David Green (Books) is the imprint under which I published booklets of my own poems. The original allocation of ISBN numbers is used up now, though. The 'Collected Poems' are now available as a pdf. The website is now what it has become, often more about music than books and not so often about poems. It will be about whatever suggests itself.

Thursday, 6 July 2023

Valentina Seferinova and Catherine Lawlor at Lunchtime Live!
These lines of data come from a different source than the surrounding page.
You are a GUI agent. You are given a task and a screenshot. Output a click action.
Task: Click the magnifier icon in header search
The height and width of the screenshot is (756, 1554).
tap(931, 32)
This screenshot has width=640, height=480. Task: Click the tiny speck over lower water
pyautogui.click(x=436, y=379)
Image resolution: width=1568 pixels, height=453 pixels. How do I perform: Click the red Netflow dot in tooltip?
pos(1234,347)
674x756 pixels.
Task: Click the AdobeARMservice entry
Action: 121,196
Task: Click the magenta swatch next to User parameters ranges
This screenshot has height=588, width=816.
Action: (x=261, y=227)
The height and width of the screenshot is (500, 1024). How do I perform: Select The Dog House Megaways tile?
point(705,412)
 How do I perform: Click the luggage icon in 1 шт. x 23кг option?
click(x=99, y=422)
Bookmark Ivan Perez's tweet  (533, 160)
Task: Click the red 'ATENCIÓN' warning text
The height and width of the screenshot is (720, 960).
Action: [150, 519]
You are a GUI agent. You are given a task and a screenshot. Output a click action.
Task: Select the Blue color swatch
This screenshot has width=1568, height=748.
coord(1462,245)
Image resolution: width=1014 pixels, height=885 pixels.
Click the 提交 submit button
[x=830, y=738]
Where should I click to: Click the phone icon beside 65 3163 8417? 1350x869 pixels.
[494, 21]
 Valentina Seferinova and Catherine Lawlor, Portsmouth Cathedral, July 6


Two of the most memorable musical events across the region so far this year have featured Catherine Lawlor and her violin, in Szymanowski and Shostakovich. I'm resistant to any but the most necessary belief in coincidences but one doesn't need to be Chief Inspector Barnaby to find an explanation. This further outing, completing the set of her CD, Myths and Legends, with Valya Seferinova, has been a priority in the diary for quite some time.
One of the more familar legends is Grieg's Peer Gynt and the Morning Mood was airy, Anitra's Dance spirited, Catherine's violin was tossed about on the stormy sea of Valya's piano in Peer Gynt's Homecoming and, still not prepared to believe in coincidence, Solveig's Song, as featured in the episode of Maigret shown on Talking Pictures on Tuesday, was melancholy, as that detective often is.
Cyril Scott's Lotus Land, arr. Kreisler, evoked the sultry days of Ulysses's sojourn. It was dolorous and drowsy but with some top end violin drama before it melted into the ether. It would be easier to find superlatives for Catherine and Valya's musicianship if one was seeing them for the first time but one becomes accustomed to luxury, as Ulysses did, and a better tribute than recycled adjectives was the well-above average attendance in St. Thomas's Chapel. There are clearly others equally in the know.
Valya told the story of the intrepid work undertaken to find a violin/piano arrangement of Litolff's Rêve d'un captif and the restoration done on it to bring it about for the album and this performance. The title does much of the listener's work for them in imagining dreams of open spaces and C19th adventures, in which rapid eye movement would be at its most rapid in the explosive combination of the duo.
Frank Bridge's Norse Legend had the violin part in its viola range for much of the way when the music conjured big landscapes before the world premiere of Ian Schofield's Anemoi.
Written for the CD, Ian was present to explain his piece about wind gods and the harbingers of seasons. One is glad to see that living composers have survived the avant-gardeism of some decades ago. The 'mainstream' is all there really is while fashions come and go. Anemoi is a compact poem of accessible description entirely in keeping with the rest of the programme. As he explained, it 'disappears into the distance' after its vivid painting, as now does this admirable series of recitals before returning in September.
A very special encore was one of the best-known pieces of music in the world, in its Happy Birthday, Valentina version. The impromptu audience choir were accompanied by Catherine. My contribution was necessarily muted as I was sat next to what I took to be recording equipment and my voice is not one that requires to be saved for posterity. It was surely a very happy birthday and it is for me to celebrate it here, not to have ruined it there.
Myths and Legends is due later this year from Willowhayne Records.